/---

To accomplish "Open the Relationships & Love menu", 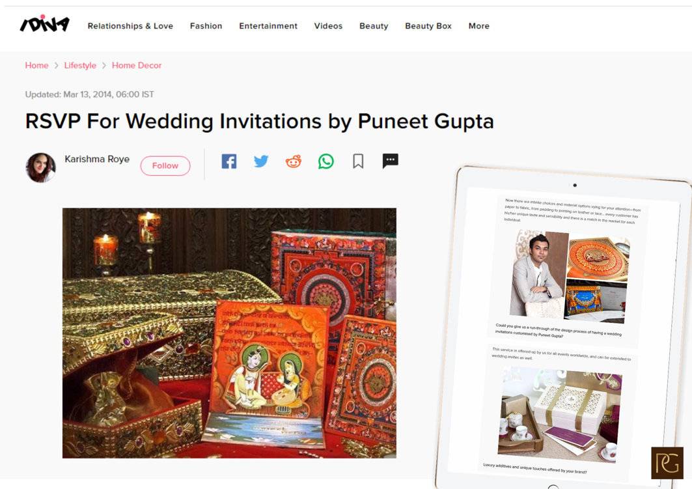I will pyautogui.click(x=130, y=26).
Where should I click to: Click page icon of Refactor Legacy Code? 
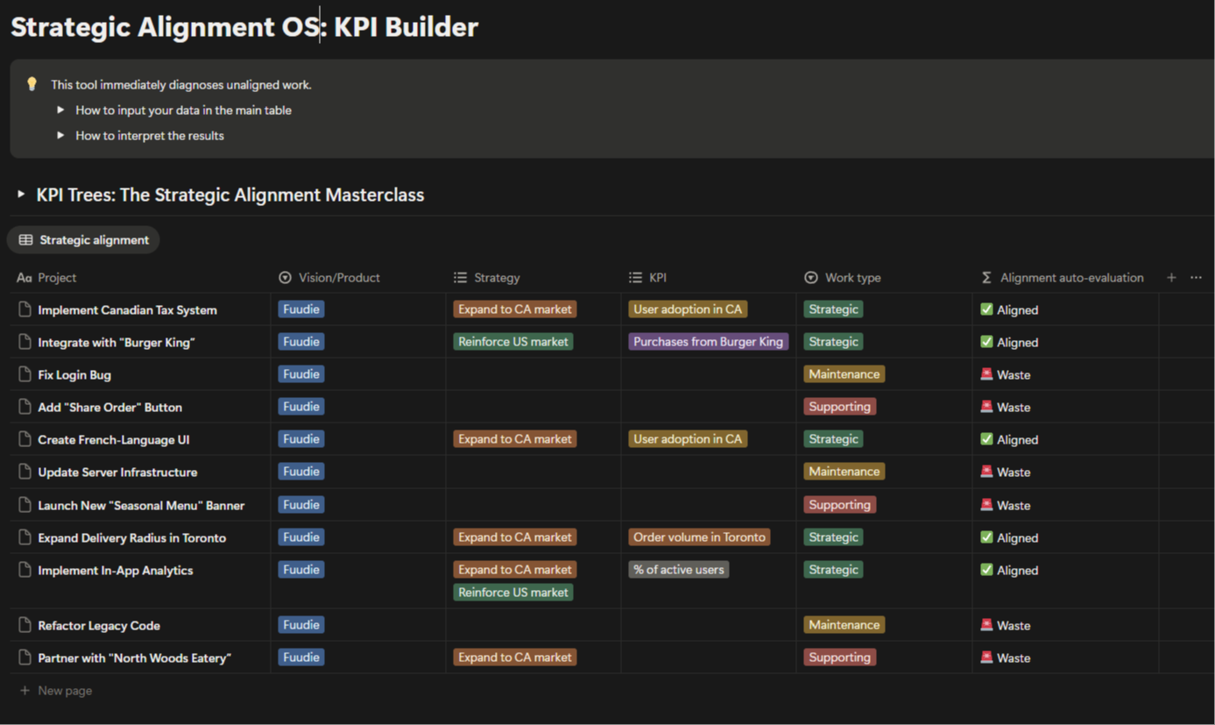(25, 625)
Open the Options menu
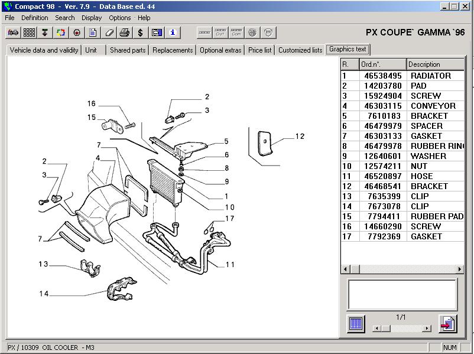Image resolution: width=474 pixels, height=354 pixels. tap(119, 18)
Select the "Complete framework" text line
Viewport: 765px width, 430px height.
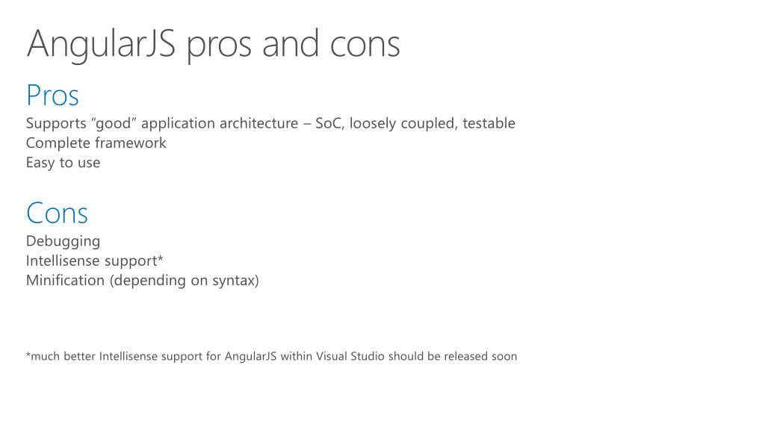(96, 143)
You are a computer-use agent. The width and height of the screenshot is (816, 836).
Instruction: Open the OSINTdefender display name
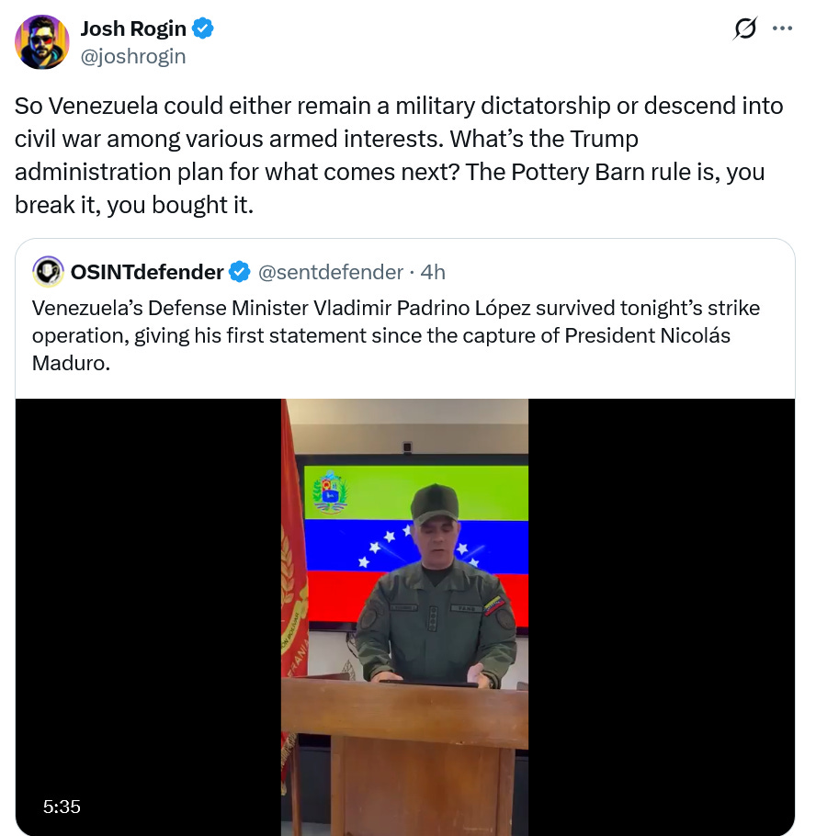[x=147, y=272]
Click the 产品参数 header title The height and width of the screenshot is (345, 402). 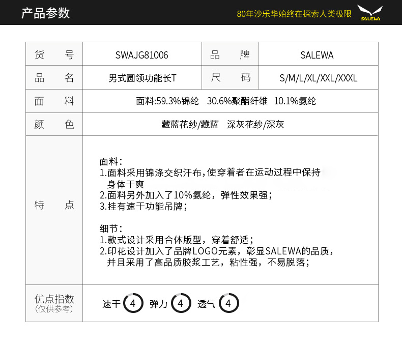(45, 13)
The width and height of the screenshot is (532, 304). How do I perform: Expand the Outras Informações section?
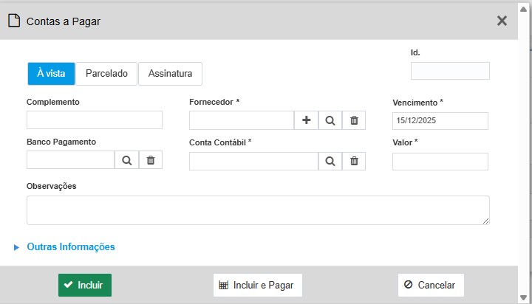coord(71,247)
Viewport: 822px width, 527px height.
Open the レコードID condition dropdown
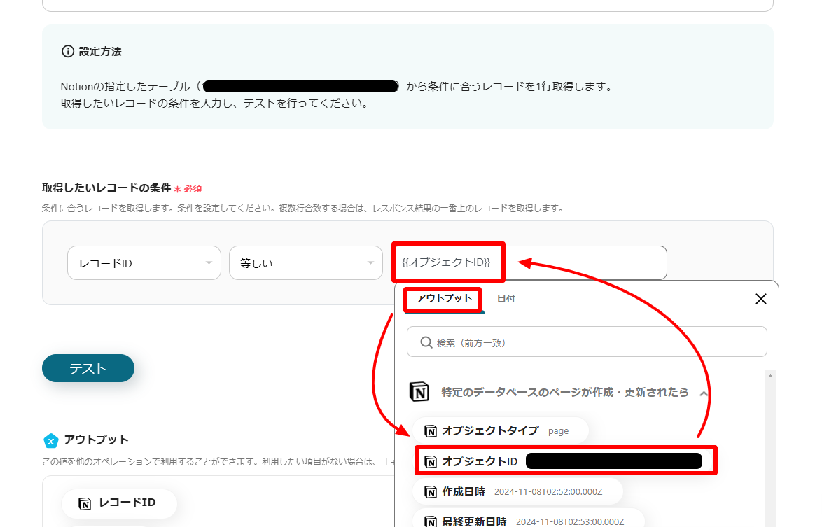(144, 262)
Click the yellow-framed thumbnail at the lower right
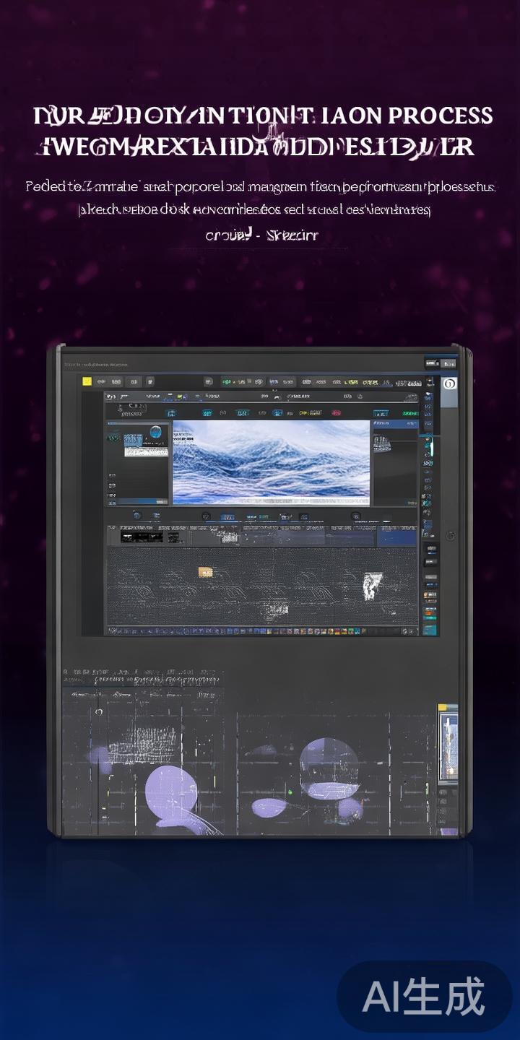Viewport: 520px width, 1040px height. pyautogui.click(x=448, y=744)
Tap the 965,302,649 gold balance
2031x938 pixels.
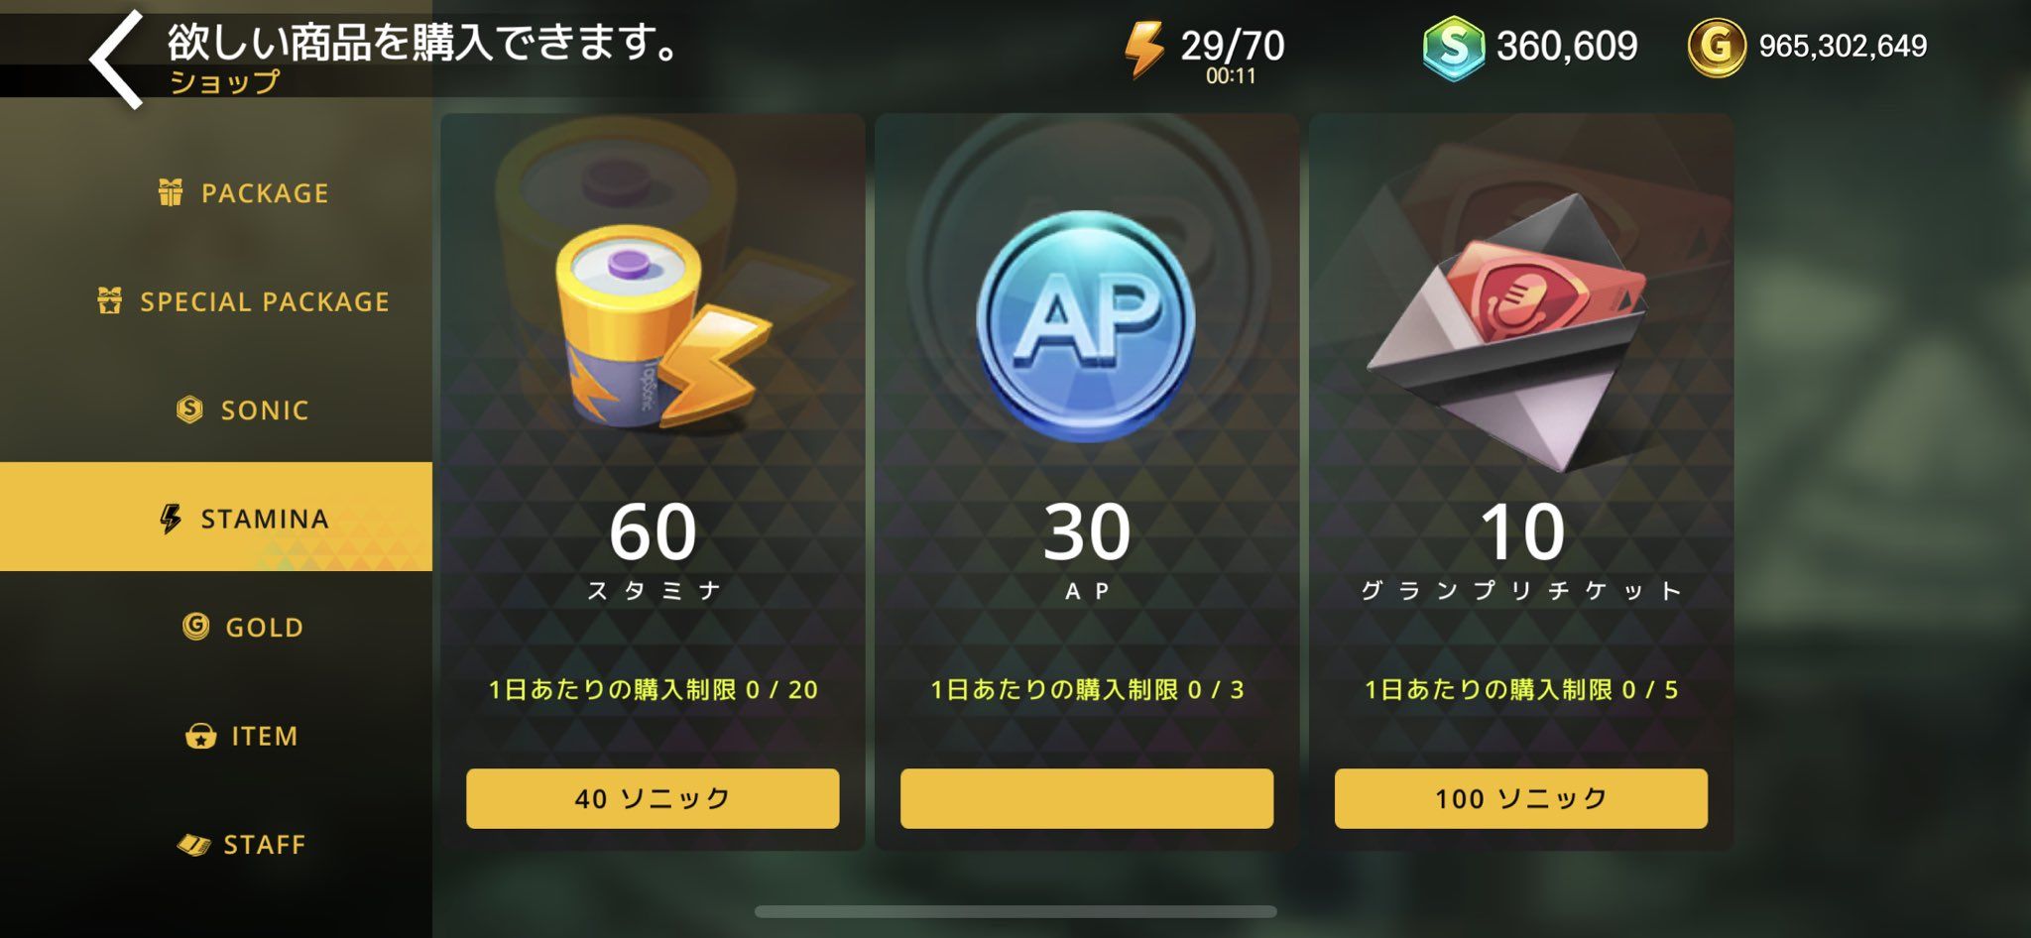pos(1843,46)
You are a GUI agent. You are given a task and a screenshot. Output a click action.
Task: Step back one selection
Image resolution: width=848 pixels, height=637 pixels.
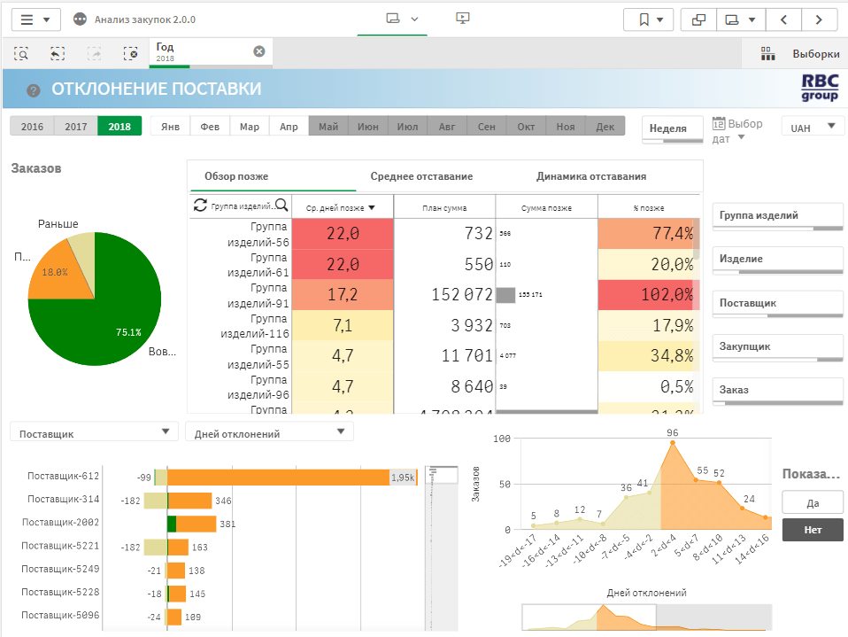click(x=58, y=53)
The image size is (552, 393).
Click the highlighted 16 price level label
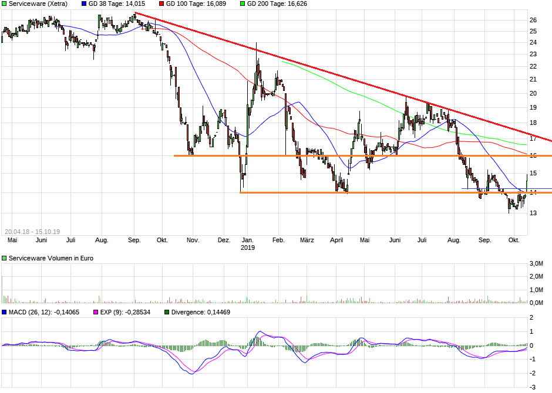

\---

▶ _Requirement_: Please show every line of the entries above that contains the word "agent".

▶ _Written solution_:
You are a computer-use agent. The width and height of the screenshot is (816, 836).
You are a GUI agent. You are given a task and a screenshot. Output a click action.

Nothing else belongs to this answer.